Once the line with "The image size" is found, write it out along with each later line exactly, through the end of the entries, skipping every picture.

[Opening Data extracts section]

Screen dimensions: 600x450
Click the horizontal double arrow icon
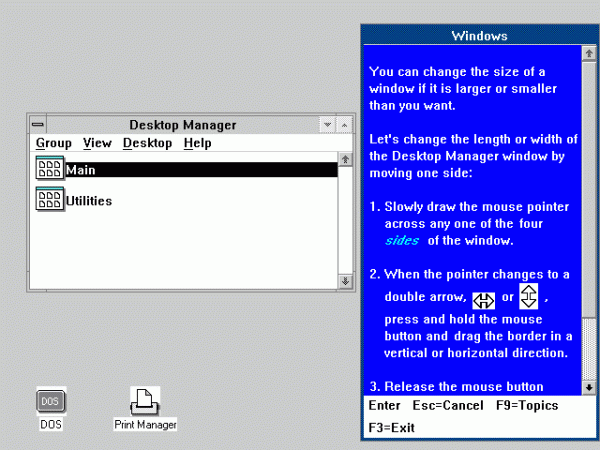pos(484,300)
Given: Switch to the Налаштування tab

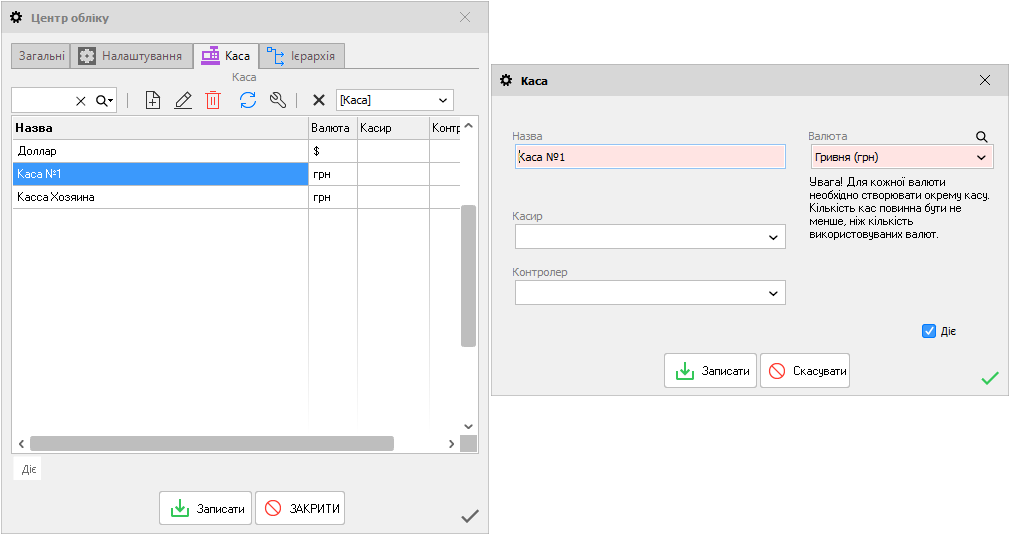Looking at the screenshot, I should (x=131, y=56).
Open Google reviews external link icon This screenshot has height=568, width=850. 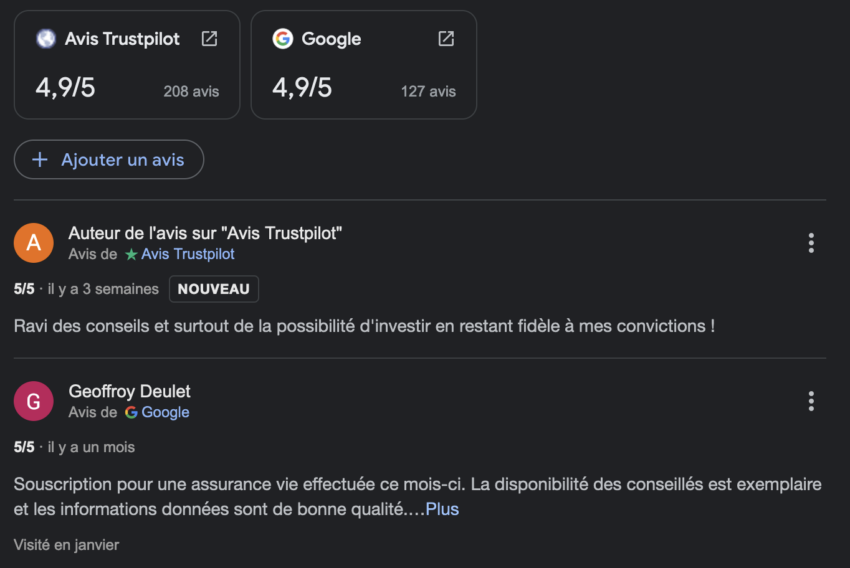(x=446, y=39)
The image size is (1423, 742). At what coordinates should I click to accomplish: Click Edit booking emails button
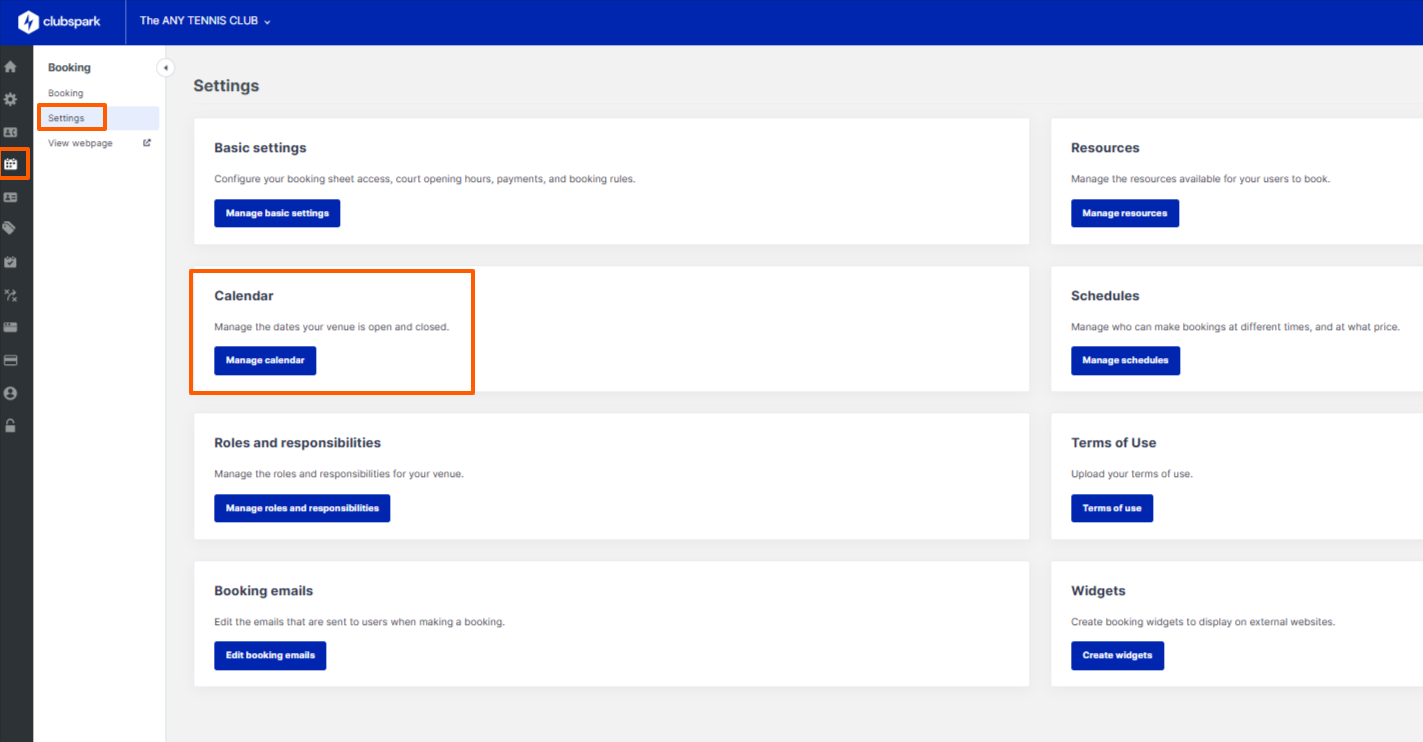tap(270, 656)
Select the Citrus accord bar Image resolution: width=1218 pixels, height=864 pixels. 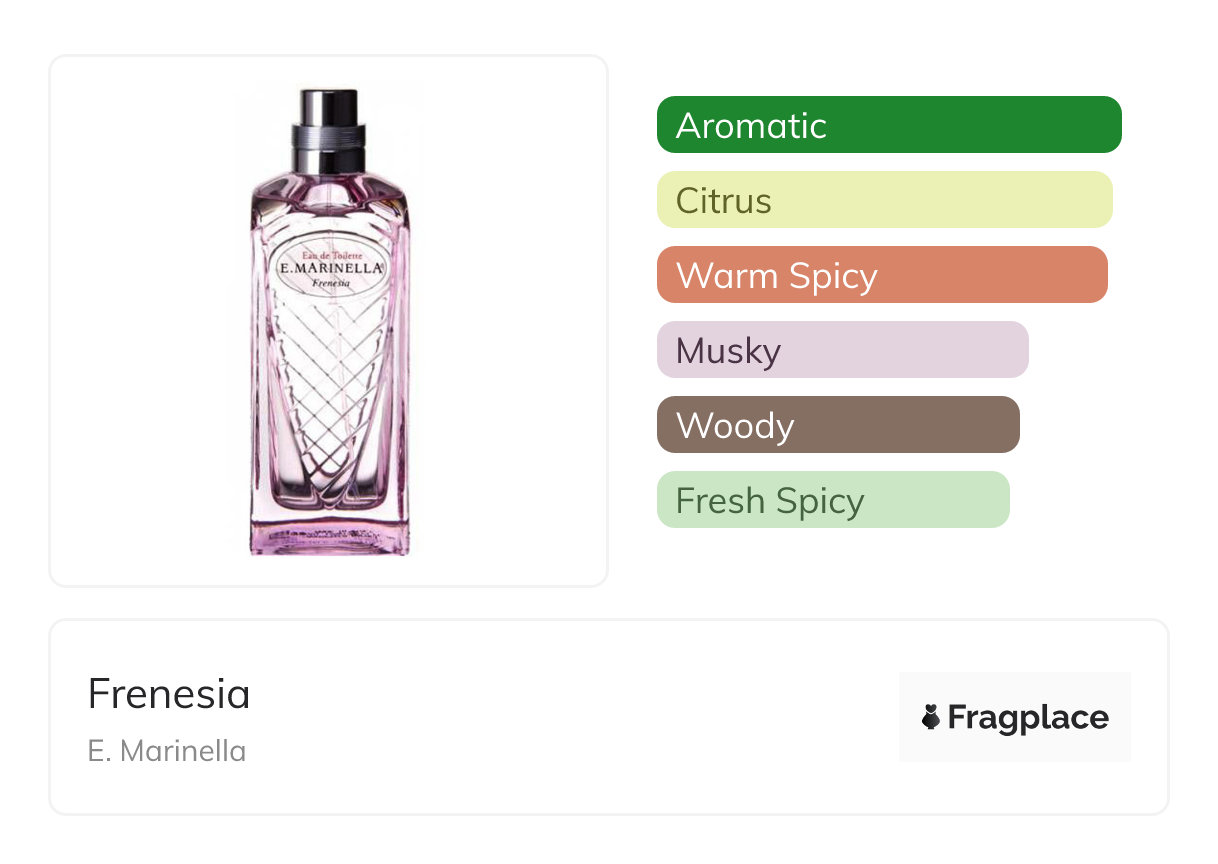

[Closing Data extracts section]

### Reply to the task
The image size is (1423, 742). At what coordinates should I click to accomplish: Click Edit booking emails button
tap(270, 656)
Select the Citrus accord bar Image resolution: width=1218 pixels, height=864 pixels. 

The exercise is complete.